#### FRAGMENTO DEL TEXTO
Cuarenta años de la Constitución Española de 1978. Aquella nacida en plena “Modélica Transición”, bajo una libertad vigilada, con el ruido de sables como amenaza latente, el terror sembrado por la extrema derecha y un jefe de Estado designado por el propio “Caudillo”. En ese contexto, amparados en la legalidad de una Ley de Amnistía, se decidió pasar página sobre la represión, la tortura y la muerte que marcaron la Guerra Civil y la posguerra. No hubo justicia para los represaliados ni para sus familias. Ni siquiera se intentó algo parecido a una comisión de la verdad que sacara a la luz los años de llanto silenciado y ofreciera un reconocimiento moral a las víctimas.
Quizá, en aquel momento, con aquellas circunstancias, pudiera entenderse: el miedo a la continuidad del régimen era real, y la ilusión por una democracia incipiente —aunque imperfecta— ofrecía un respiro. Pero esa ilusión también sirvió de excusa para echar más tierra sobre las fosas de nuestros muertos: tierra del olvido. Y así se hizo. Desde entonces, hemos soportado durante décadas que se llamara “patriotas” a psicópatas fascistas de camisa caqui o azul; que sus nombres permanecieran en el callejero; que sus hijos, reconvertidos en demócratas de toda la vida, colocaran flores sobre las fosas comunes que sus padres y camaradas llenaron.
Pasaron cuarenta años. La democracia, decían, estaba consolidada. Pero las fosas siguen ahí. La injusticia también. Y el silencio. Los culpables murieron... de viejos.

#### DATOS PROPORCIONADOS
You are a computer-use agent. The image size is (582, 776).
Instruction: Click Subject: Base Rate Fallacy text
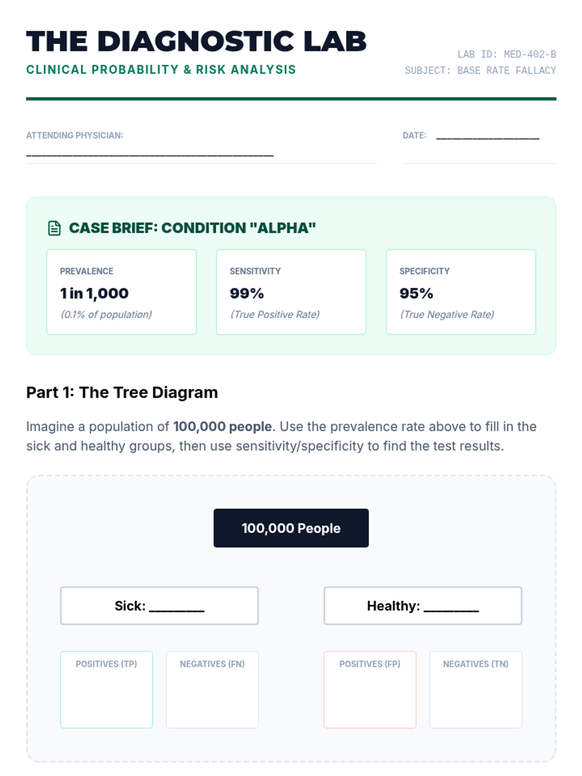(x=480, y=70)
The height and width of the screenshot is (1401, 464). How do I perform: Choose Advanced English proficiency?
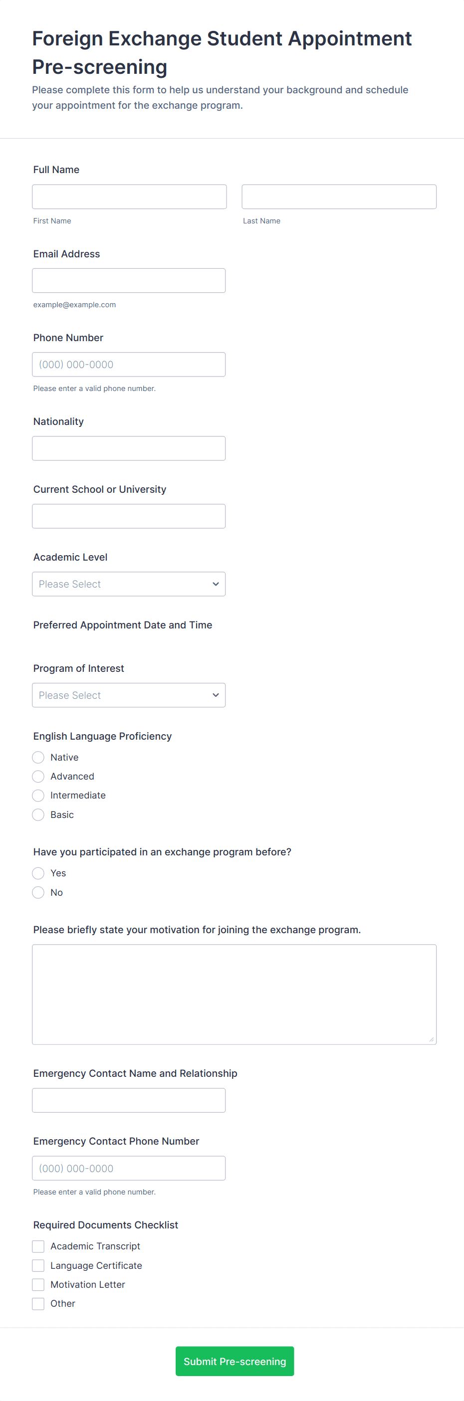(x=38, y=777)

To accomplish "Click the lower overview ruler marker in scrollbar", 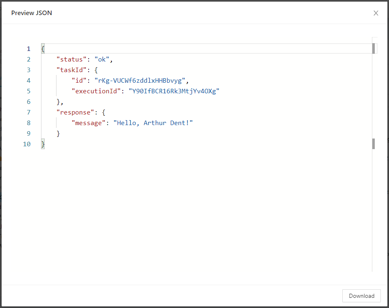I will (x=373, y=144).
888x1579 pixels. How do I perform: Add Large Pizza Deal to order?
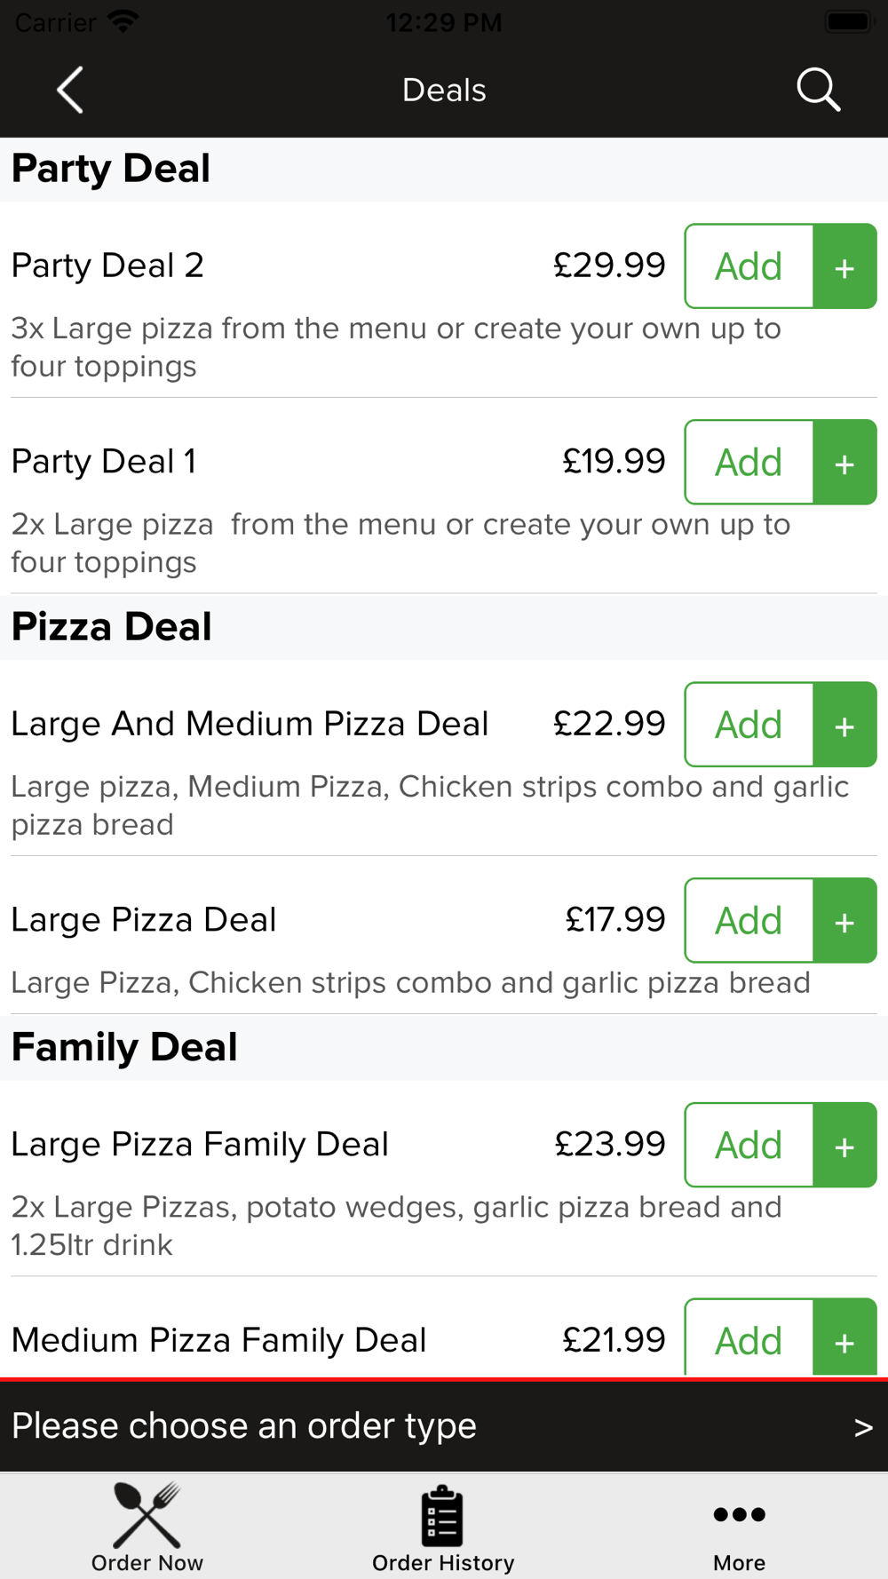tap(749, 921)
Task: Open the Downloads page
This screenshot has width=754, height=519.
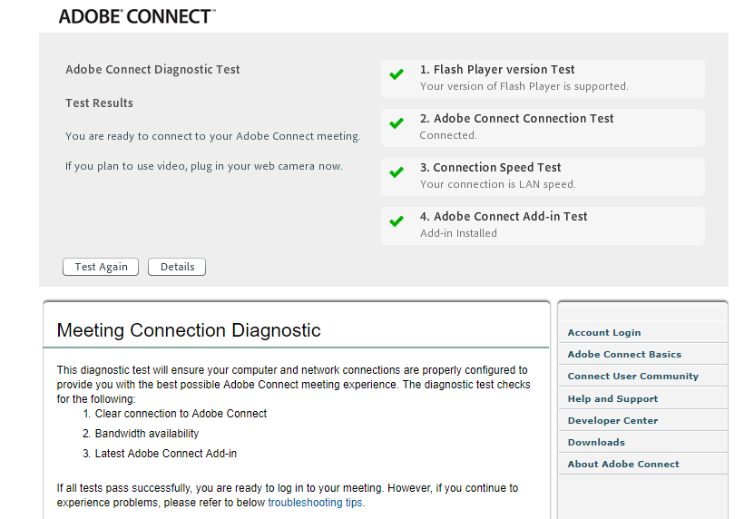Action: (596, 443)
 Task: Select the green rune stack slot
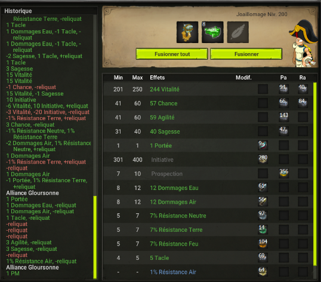coord(212,32)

#### LISTA DE TAREAS
a. En el texto sobre la Constitución de 1978, ¿qué ley amparó la decisión de pasar página sobre la represión?
b. Prolonga el texto sobre la Constitución de 1978 a partir de su última frase.

#### TUS RESPUESTAS ESCRITAS
a. La Ley de Amnistía.

b.
Y aún hoy hay quien dice que “hay que mirar hacia adelante, olvidar el pasado, centrarse en el futuro”. Lo dicen con desdén hacia quienes cuestionamos el Régimen del 78, quienes no nos identificamos con su bandera —heredera de la franquista—, ni con su rey presuntamente ladrón y putero —sucesor directo de la dinastía “FrancoPorLaGraciaDeDios”—, ni con su Constitución —votada con la nariz tapada.
Pero ese silencio, ese vergonzoso y cómplice silencio, solo ha servido para que las nuevas generaciones crezcan en la ignorancia de su historia más reciente. El franquismo quedó relegado a ese último capítulo del libro de historia que “nunca da tiempo a abordar durante el curso”. Por eso, muchas de las generaciones nacidas en democracia apenas saben quién fue Franco, o lo conocen a través de una versión edulcorada, promovida por partidos de extrema derecha que han logrado lavarle la cara. En ese vacío educativo y simbólico, hay jóvenes que consideran “rebelde” y “cool” apoyar a Franco —como si abrazar el autoritarismo fuera una forma provocadora de diferenciarse, una estética de la transgresión vacía, sin memoria ni contexto—. Y lo hacen convencidos de que “creó la Seguridad Social” —como si el dictador hubiera despertado un día con vocación socialdemócrata y se hubiera puesto a diseñar coberturas universales desde la misma mesa de El Pardo en la que firmaba a diario penas de muerte. Como si décadas de represión, censura y fosas comunes pudieran quedar compensadas con un par de folletos de asistencia médica. Spoiler: no la creó. Pero qué más da, si lo dicen en TikTok.
No hubo justicia. No hubo memoria. Solo silencio.
Y esas nuevas generaciones, hoy desencantadas, sin horizonte, amenazadas por un futuro incierto... esas generaciones nacidas sin memoria... son la herencia de aquella “Modélica Transición”. El legado del silencio de los corderos.
Y esas generaciones, en su desesperanza, no dudan en abrazar cualquier discurso que les prometa ilusión, incluso si viene de la extrema derecha. Aunque mienta. Aunque les robe derechos y libertad.
Son vuestros hijos. Son nuestros hijos. Son el futuro. Los hijos de vuestra Constitución.